A odisséia dos Táxis

O dia começou tenso. Fazia tempo que eu não tinha “problemas” com um motorista de aplicativo… Sou parte do grupo de pessoas que depois de fazer algumas contas e pensar no planeta, optou em não ter carro e anda de Uber, 99, o que tiver a melhor tarifa. Por aqui somos duas: eu e a Ella, minha cachorrinha (olha a foto dela ali em cima comigo), onde eu vou, ela vai. E, portanto, sou uma passageira acompanhada de um cachorro. Mas, confesso, vivo um drama diário. De segunda a sexta, abro o App, peço um carro para o Spaces, nosso escritório pet friendly, e rezo. Bem, quase isso. Nunca sei se o motorista vai aceitar transportar a Ella. E faço a minha parte, viu? Mando uma mensagem avisando que tenho um pet comigo, colchonete para proteger o banco do carro e informo que trata-se de um cão educado. Sabem? Eu só queria ser levada a sério, que o motorista ao ler meu texto acreditasse em cada palavra. Mas não. Tem alguns que insistem em duvidar e isso me tira do sério… Voltamos ao começo do dia, ao motorista que respondeu a minha mensagem com a pergunta: se sujar, vai pagar?. Não vai sujar, revido.
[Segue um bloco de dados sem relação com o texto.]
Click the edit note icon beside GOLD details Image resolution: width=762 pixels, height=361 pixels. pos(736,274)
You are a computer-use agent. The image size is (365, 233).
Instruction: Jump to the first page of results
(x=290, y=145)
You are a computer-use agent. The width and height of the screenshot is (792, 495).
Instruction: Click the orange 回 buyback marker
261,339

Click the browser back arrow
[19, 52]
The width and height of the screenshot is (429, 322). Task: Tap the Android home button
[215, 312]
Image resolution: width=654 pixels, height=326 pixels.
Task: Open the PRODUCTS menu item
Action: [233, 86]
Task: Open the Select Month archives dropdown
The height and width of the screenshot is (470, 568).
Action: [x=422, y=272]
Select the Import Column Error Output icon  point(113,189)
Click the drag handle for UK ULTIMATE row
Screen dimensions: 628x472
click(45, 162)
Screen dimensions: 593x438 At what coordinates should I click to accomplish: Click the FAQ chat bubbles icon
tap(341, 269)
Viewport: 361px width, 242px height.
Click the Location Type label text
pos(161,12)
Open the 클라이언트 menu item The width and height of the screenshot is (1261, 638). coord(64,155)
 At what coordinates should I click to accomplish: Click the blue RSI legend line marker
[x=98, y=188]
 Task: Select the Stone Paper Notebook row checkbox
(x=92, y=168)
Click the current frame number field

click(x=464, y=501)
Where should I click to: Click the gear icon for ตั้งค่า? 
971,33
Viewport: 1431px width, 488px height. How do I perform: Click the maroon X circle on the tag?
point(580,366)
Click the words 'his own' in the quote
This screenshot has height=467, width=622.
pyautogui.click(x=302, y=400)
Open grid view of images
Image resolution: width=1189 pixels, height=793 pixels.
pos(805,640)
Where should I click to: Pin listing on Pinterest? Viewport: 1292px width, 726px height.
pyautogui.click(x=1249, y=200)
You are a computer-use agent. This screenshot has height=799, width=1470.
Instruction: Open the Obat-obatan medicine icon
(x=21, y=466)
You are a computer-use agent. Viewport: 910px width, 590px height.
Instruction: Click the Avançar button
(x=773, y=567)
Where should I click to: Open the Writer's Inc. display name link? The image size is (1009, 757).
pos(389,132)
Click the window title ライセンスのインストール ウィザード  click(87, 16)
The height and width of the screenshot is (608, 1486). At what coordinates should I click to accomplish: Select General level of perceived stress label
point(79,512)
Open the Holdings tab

E ele insiste: mas se sujar, vai pagar? Então, sugiro ele cancelar a corrida. Não quero ser transportada por caridade, nem com má vontade. Na verdade, quero que ele acredite quando falo do colchonete e do bom comportamento da Ella. A conversa sai da esfera celular e vira olho no olho. Nessa hora, já estou cansada, mais do que isso, magoada e não quero entrar no carro dele. Apenas repito o mais alto que posso, pois existe uma máscara entre nós, o que escrevi. Não escuto bem o que ele responde, mas ele concorda em cancelar. Logo chamo outro carro, que não demora a chegar. Antes de entrar, confirmo se minha mensagem foi vista e se ele concorda em levar um cachorro. Fico aliviada quando escuto: “claro, vocês são muito bem-vindas”. Respiro aliviada e penso: é assim que deve ser. Não vou entrar em um carro que não queira transportar minha filha (que tal falarmos sobre pets filhos na próxima coluna?). Não vou mesmo. Então, me dou conta de que ainda temos muito a conquistar em termos de inclusão dos nossos pets. Tento entender quem não gosta de um cachorro. Claro que é só uma tentativa porque jamais isso fará sentido, mas já ficaria bem feliz se acreditassem quando falo: não vai sujar.